■ Required task a
Please rewrite the paragraph of the guest worker passage that begins "Following the issuance of the Cato report" in a shorter form, keeping its main facts.

Cato’s ties to the media helped guest worker proposals achieve greater political legitimacy. The institute’s assertion that industries like meatpacking and tourism face a tremendous labor shortage, rather than a corporate unwillingness to pay higher wages to attract workers, is treated as fact by much of the media. Likewise, its assertion that the bracero program was a humane institution has created an easily accepted, invented history.
Following the issuance of the Cato report, EWIC went to the hill to renew its push for guest workers, this time emphasizing the threat posed by the undocumented to national security. Saying that “authorities know very little” about the seven million people without papers in the U.S., it warned that while most just came to work, “those few who wish to do us harm find it easier to hide among their great numbers.”
No undocumented worker from Mexico or Central America has ever been connected with terrorism, and those who flew the planes into the World Trade Center and the Pentagon all came to the U.S. with visas. Nevertheless, an EWIC letter to senators asked, “How can the immigration status quo be tolerated?”
When President Bush finally issued his reform proposal in January 2004, it contained no broad-based amnesty for the millions of undocumented workers currently in the U.S., unlike the compromise signed by Ronald Reagan in 1986, or the amnesty/guest worker deal proposed under Clinton. As the Cato report recommended, it focused entirely on establishing a new temporary worker program. The proposal was immediately greeted by EWIC and its member industry associations. The National Restaurant Association warned that restaurants faced “a worker shortage of 1.5 million jobs” by 2014, and praised the plan, which it said “would give employers greater opportunities to fill these jobs, grow their business and help grow the economy.” R. Bruce Josten, executive vice president of the U.S. Chamber of Commerce, was ecstatic as well, finding that Bush “makes an effort to streamline the process by which employers who cannot find U.S. workers may hire foreign nationals through temporary worker programs while ensuring that the workers would have appropriate labor protections.” He too warned of dire labor shortages, and concluded that “expanded, practical temporary worker programs will help meet this need.”

■ Required task b
Transfer the lines of the listing starting with the line with "Home (258, 223)" and going on through the line with "Verbrauchsmaterial (802, 652)", adding 89 to every coordinate in the answers. Leave the pictures out.

(Saved data entries)

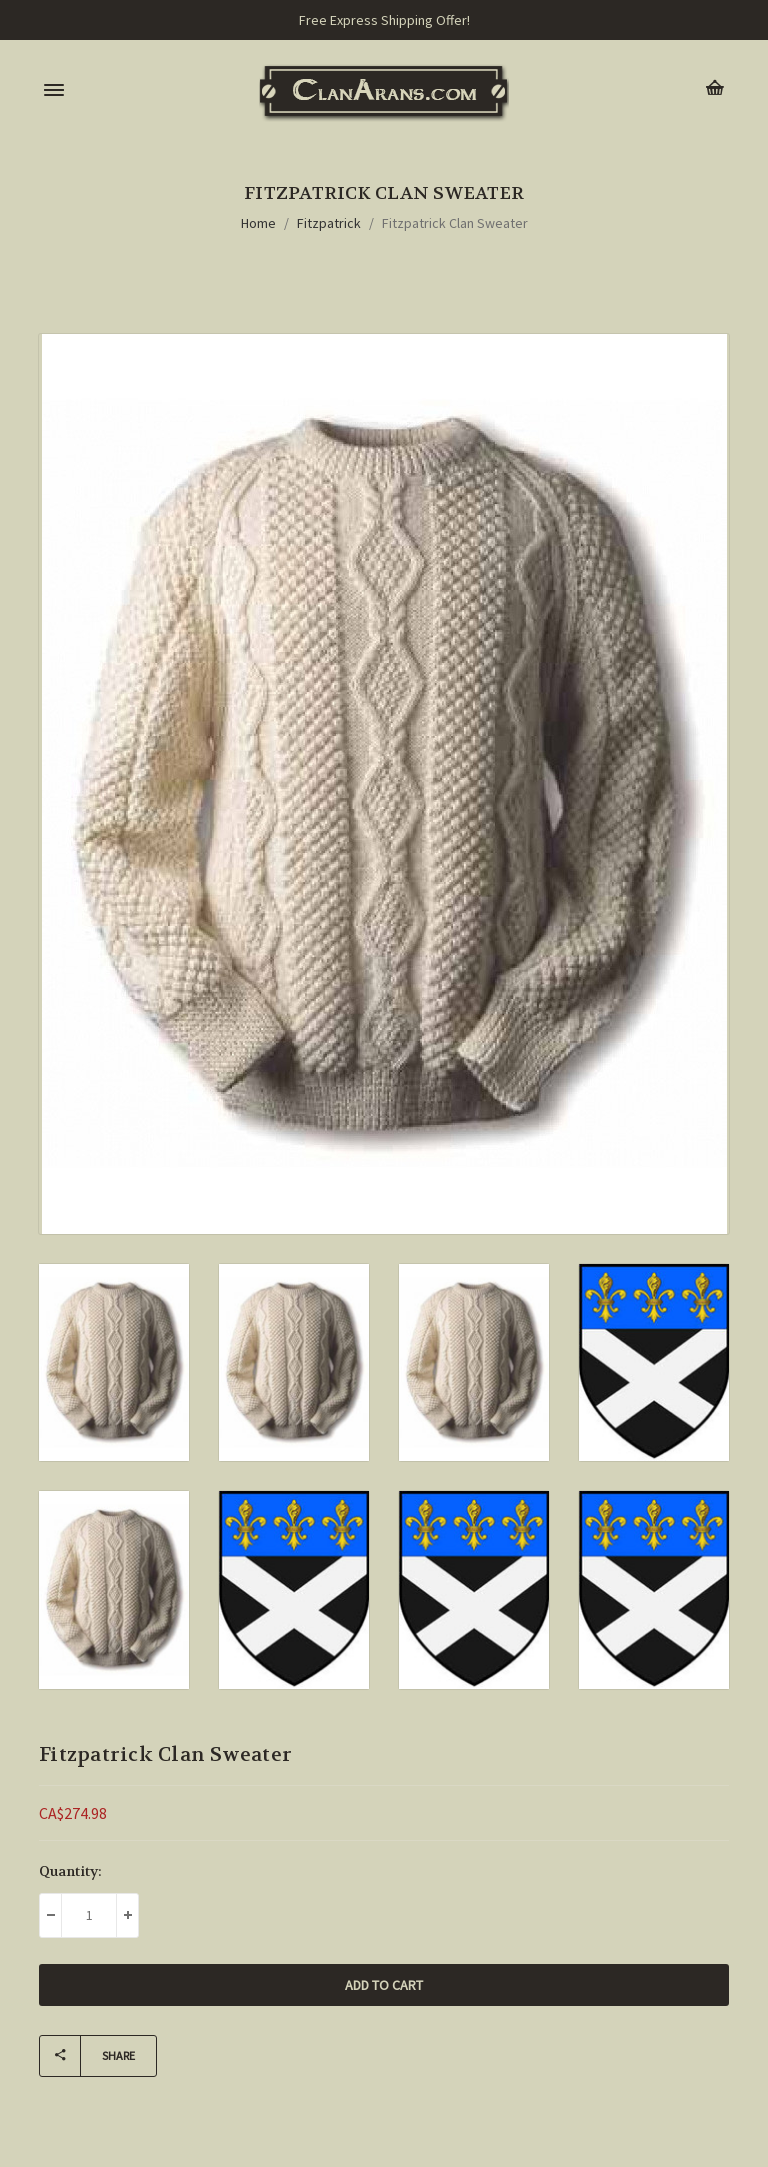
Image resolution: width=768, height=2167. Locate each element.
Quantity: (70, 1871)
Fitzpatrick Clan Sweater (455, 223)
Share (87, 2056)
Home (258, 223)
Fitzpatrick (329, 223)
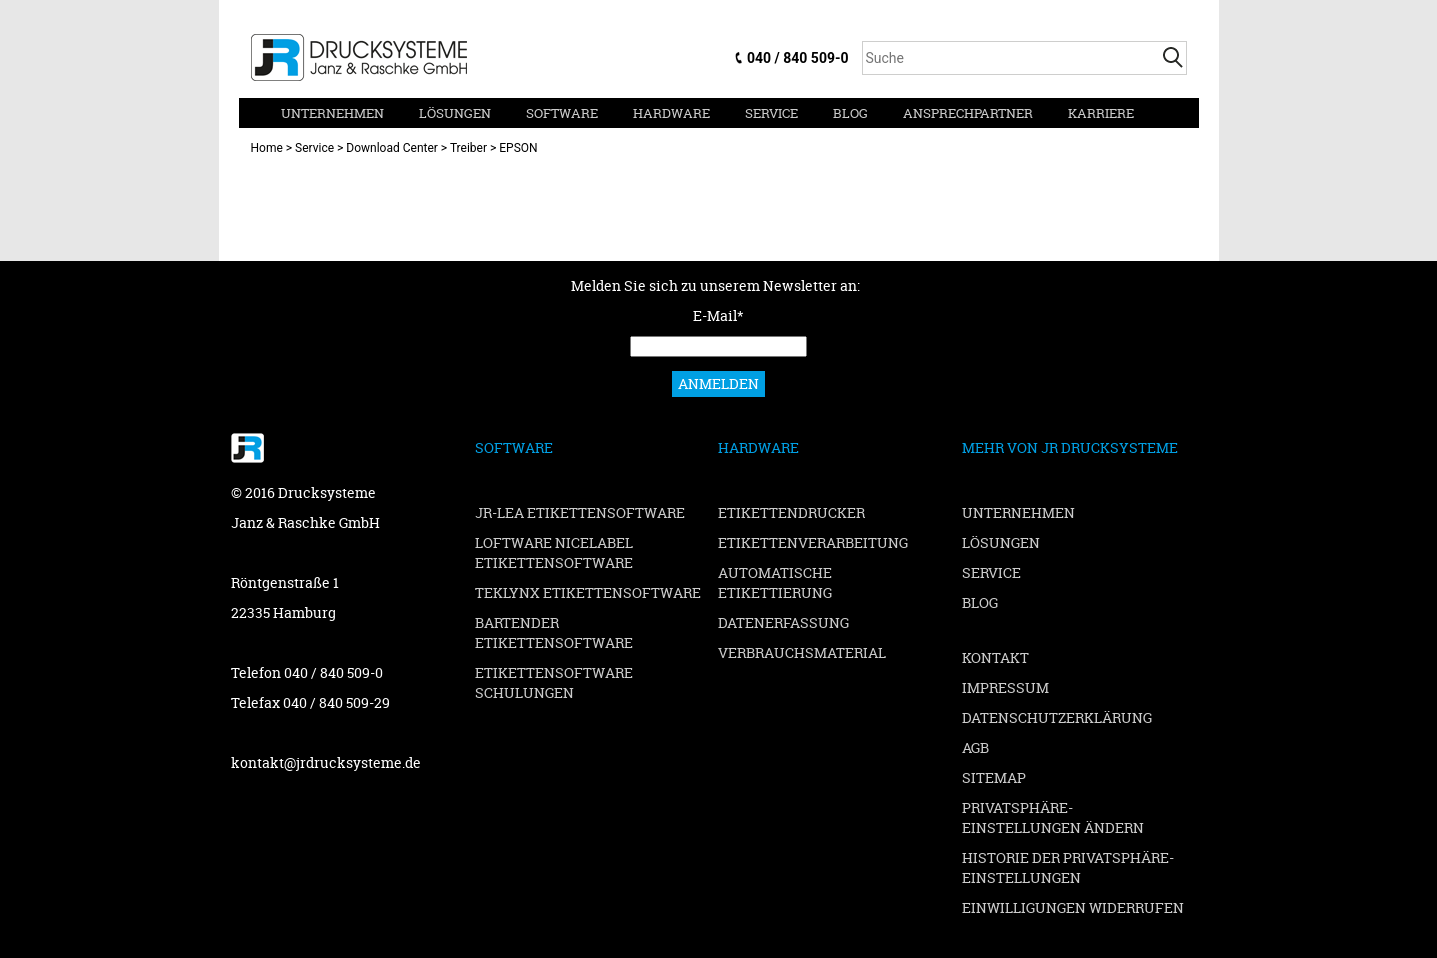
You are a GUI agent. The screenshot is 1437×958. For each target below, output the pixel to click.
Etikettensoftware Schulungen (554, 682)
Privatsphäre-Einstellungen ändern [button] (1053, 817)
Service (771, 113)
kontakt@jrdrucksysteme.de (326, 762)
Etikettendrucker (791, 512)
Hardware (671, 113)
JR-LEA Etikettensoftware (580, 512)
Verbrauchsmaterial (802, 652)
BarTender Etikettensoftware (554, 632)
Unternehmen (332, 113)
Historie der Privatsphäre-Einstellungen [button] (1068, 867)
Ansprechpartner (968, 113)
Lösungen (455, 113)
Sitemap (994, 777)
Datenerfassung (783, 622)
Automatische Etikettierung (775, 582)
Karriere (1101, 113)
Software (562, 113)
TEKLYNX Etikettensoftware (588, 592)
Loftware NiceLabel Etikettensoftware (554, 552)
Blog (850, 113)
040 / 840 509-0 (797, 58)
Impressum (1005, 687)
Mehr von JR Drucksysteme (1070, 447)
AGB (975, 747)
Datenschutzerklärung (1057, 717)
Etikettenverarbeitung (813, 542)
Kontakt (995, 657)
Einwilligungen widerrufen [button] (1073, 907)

■ Problem solution a
After the Cato report came out, EWIC went to the hill to push again for guest workers, this time stressing the national security threat it attributed to the undocumented. It said authorities know very little about the seven million people without papers in the U.S. and warned that, although most came only to work, the few who wish to do harm can hide more easily among so many.

■ Problem solution b
Home (347, 312)
Fitzpatrick (418, 312)
You are a GUI agent. The screenshot is 1437×958. For each target below, output the pixel to click.
Etikettensoftware Schulungen (643, 771)
Privatsphäre-Einstellungen ändern [button] (1142, 906)
Service (860, 202)
kontakt@jrdrucksysteme.de (415, 851)
Etikettendrucker (880, 601)
Hardware (760, 202)
JR-LEA Etikettensoftware (669, 601)
Verbrauchsmaterial (891, 741)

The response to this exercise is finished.